May 09, 2003
Northern France versus southern Spain

Today we took a trip into Spain, and the contrast was not that great, but nevertheless definite. The part of France where my hosts live has the air of a place where old people outnumber most others, and of being a place where things are accordingly done for the convenience and entertainmet of old people. So for example, yesterday, when we visited a French seaside resort, the most striking sight was a bandstand next to which elderly couples were dancing old fashioned type dances to old fashioned type tunes. Most tellingly of all, there were even some young people doing olden type dancing. All the virtues that old people value, like peace and quiet, architectural cuteness, politeness when greeting strangers in the street ("Bonsoir, monsieur!" even from the most scarily dressed and forbidding looking people), and so forth. Is France all of it like this? Is its current foreign policy the diplomatic equivalent of a batty old great grandmother shouting illogicalities from the far corner of the room in response to half heard snatches of conversation among the still definitely functioning? Probably France is not all like this, but a lot of it seems to be. If you want to do anything economically dynamic or different, your best bet is to move to England or America. French society seems to be going nowhere, but very prettily. On the other hand, maybe that will be France's economic future. Maybe it will be a pretty place for old people to live in, just before they die. Well, it's a living. Sort of.

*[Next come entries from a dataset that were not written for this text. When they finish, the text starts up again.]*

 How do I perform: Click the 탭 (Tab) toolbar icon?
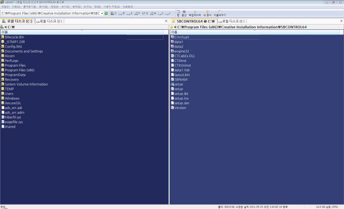pos(178,13)
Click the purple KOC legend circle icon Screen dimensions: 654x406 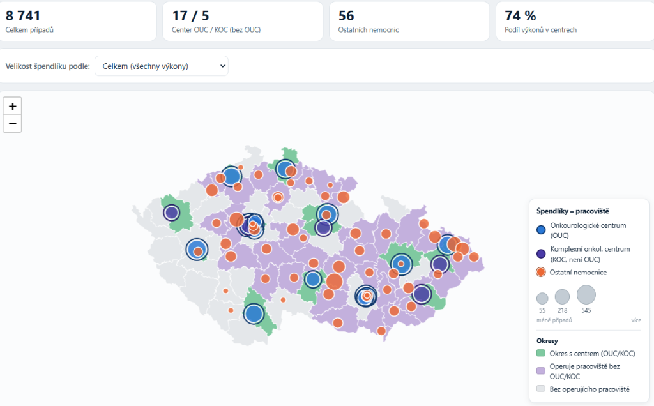point(541,254)
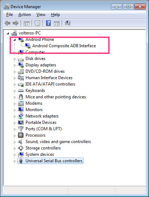The image size is (149, 197).
Task: Click the Forward arrow toolbar icon
Action: click(x=16, y=23)
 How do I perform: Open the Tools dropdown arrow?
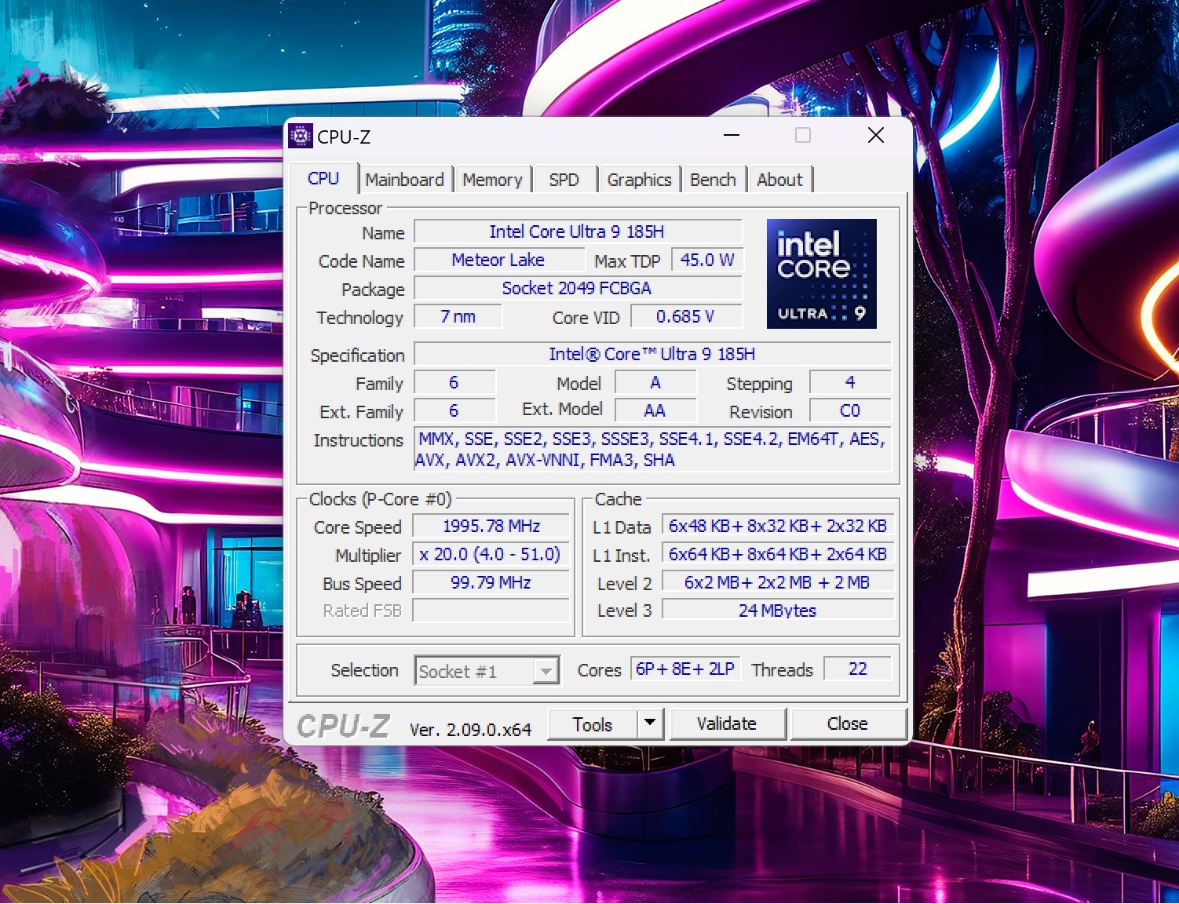coord(649,723)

But in northern Spain things are different. Spain is on the up and up. Spain in thirty years time will be very different, and a lot richer. The town of Figueras, which we drove to today, is full of young women pushing prams, and has an altogether livelier feel to it than southern France.

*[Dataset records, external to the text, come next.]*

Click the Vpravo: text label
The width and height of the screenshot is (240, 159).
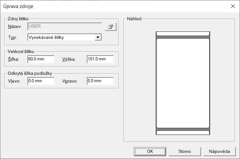click(70, 81)
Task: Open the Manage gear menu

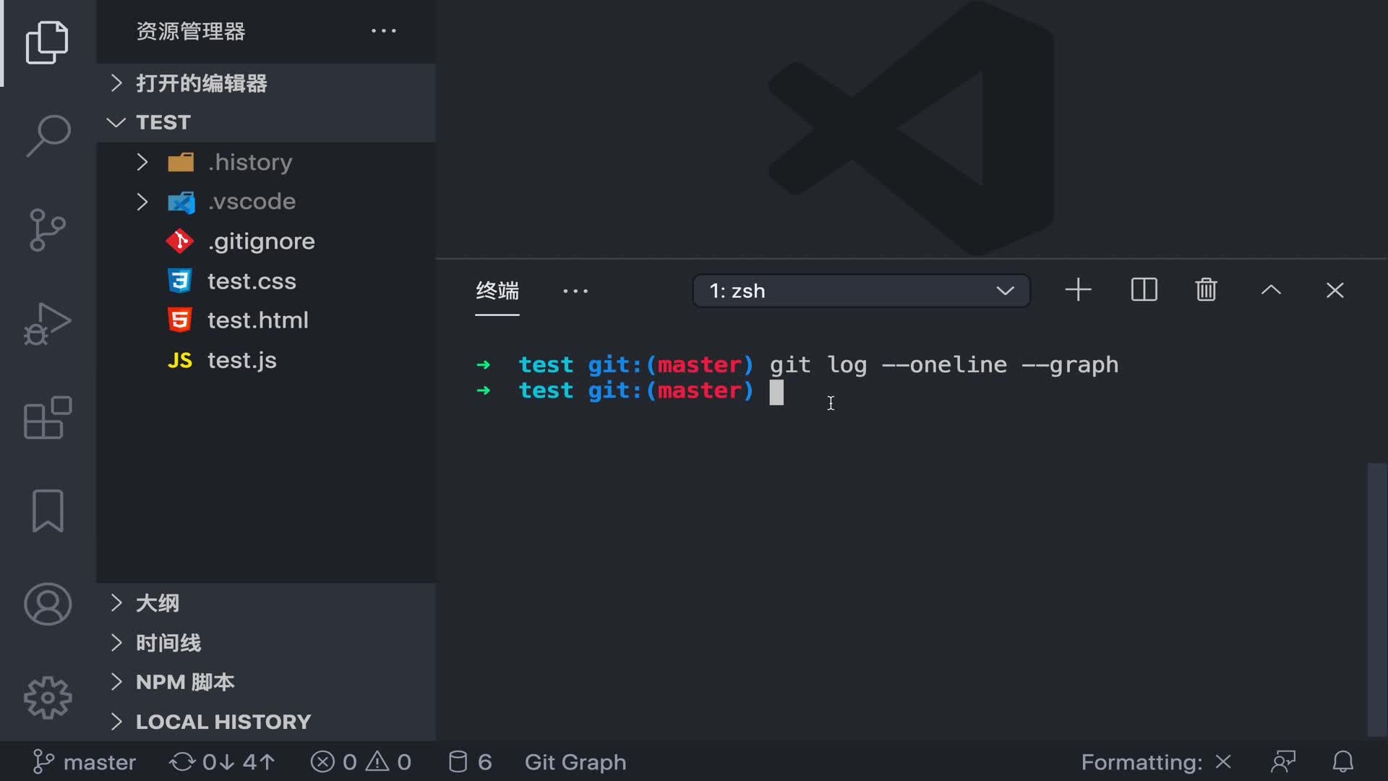Action: pyautogui.click(x=48, y=697)
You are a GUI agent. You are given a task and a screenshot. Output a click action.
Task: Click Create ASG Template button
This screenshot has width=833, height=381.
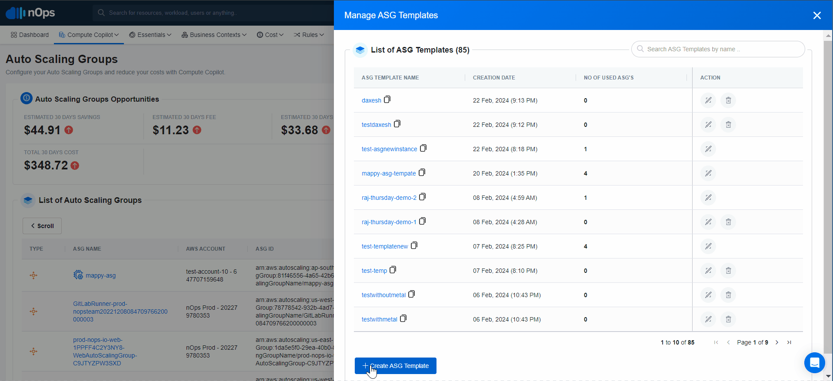click(x=395, y=366)
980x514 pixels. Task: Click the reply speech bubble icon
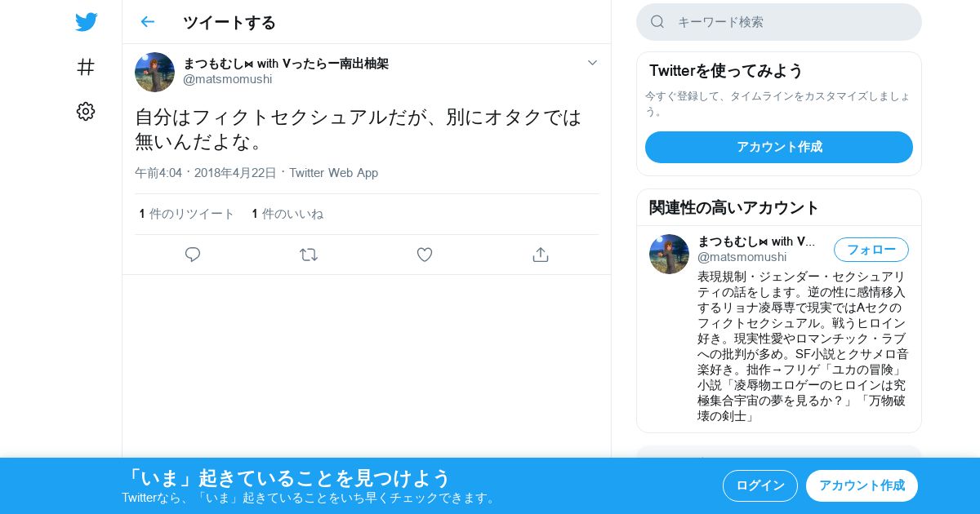[x=193, y=255]
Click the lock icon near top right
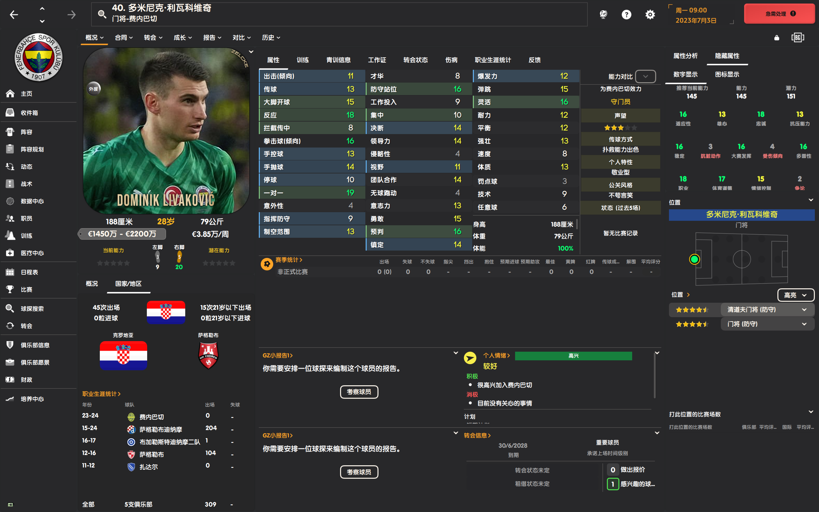The image size is (819, 512). 777,38
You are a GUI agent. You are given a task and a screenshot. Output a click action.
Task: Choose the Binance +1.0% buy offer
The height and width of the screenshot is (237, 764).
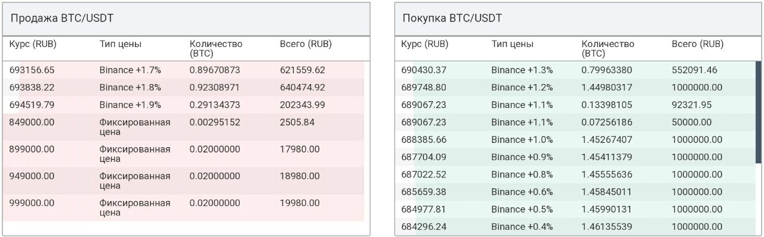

Figueras is the world headquarters of the Salvador Dali industry, but I'm afraid Dali is not an artist whom I much care for. All those bendy clocks, and broken feet, and suggestively meaningless landscapes. Well, correction, I'm sure if I dropped everything and studied Dali for a decade I'd find that it all means a tremendous amount, but my heart sinks at the thought. The museum which is the centre of the Dali cult is an entertaining building, though, even if it is decorated in little repetitive gobs of what appear to be little deposits of dog crap. I kid you not. There is a tower with giant eggs on the top, which looks amusing, and a big geodesic dome on top of everything. I didn't go inside. I didn't fancy the price, it wasn't convenient, and I didn't want to give the ghost of the old fraud the tiniest speck of further satisfaction. But the outside is fun, and far more good humoured and less self-important than the object of its devotion.